# The Zipper



## robertwhee (Mar 11, 2005)

I have 4 D* tivo boxes that I would like the zipper installed on but do not feel comfortable doing. Is there anyone in the Phoenix Az area that can do this for me?

Samsung
Hughes dvr2
r-15
hr10-250


----------



## Gunnyman (Jul 10, 2003)

you have 3 dtivo boxes
the r_15 is not a tivo unit
if you aren't comfortable using the zipper, which is as easy as easy gets, you probably don't want hacked tivos.
No offense intended, but a hacked tivo requires management and maintainance.


----------



## robertwhee (Mar 11, 2005)

No offense taken. What kind of management and maintenace?


----------



## Gunnyman (Jul 10, 2003)

knowing what to do when something goes wrong.
making sure log files don't get too full making sure your units are secure on your network, stuff like that.


----------



## Jerry_K (Feb 7, 2002)

If you don't think you could do the zipper. Visit the PTVUpgrade site. You cannot miss with PTVNet. But like Gunny said. You will need to learn some things anyway. 

Hint number one. If you use windows, hyperterminal is your telnet answer.
Hint number two. Download the evaluation copy of SmartFTP
Hint number three. Download the evaluation version of Editpadpro
Hint number four

Read Read Read. Here and at Deal Database. 

Here you will get the general and the helpful pointers to files etc. 

At Deal Database you will get some of the flavor of the man behind the curtain. And the tremendous knowledge of the linux system in general and the TiVo implementation in particular. 

If you have the PTVUpgrade software, you can never mess it up.
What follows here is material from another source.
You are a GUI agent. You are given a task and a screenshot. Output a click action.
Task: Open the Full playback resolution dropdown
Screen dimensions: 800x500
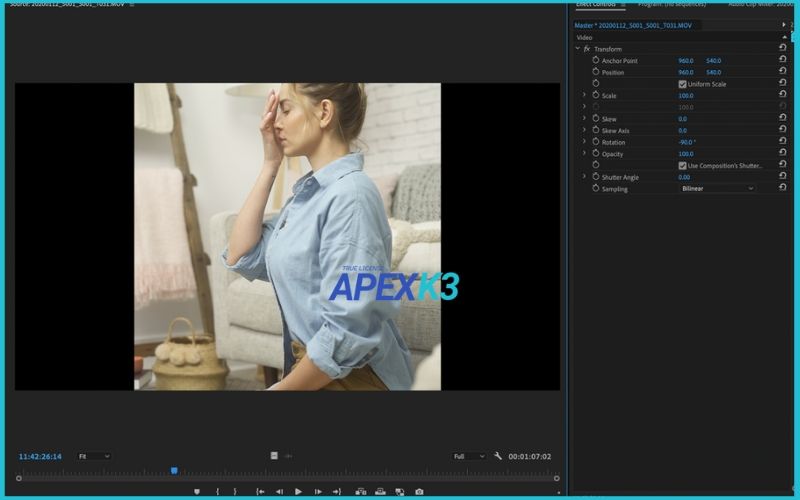468,456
All you have to do is take out the drive and five minutes later you have completed a nice fresh install. Ready to hack at it again.

Once you have network connectivity you can explore all the folders on the Tivo, try to see if you get the drift of some of the scripts by uploading them to a folder on your computer and reading them in Editpadpro (never open scripts in a windows application if you intend to use them later, windows has a different line end format). 

Find some simple additions to TivoWebPlus like folders or conflict resolution. Install them into the Tivowebplus/modules folder with FTP. Reboot and see what happens. 

You just may get hooked.


----------



## Yog-Sothoth (Jun 14, 2005)

> Hint number three. Download the evaluation version of Editpadpro


Use Win32Pad. It's free (and supports Unix text files).


----------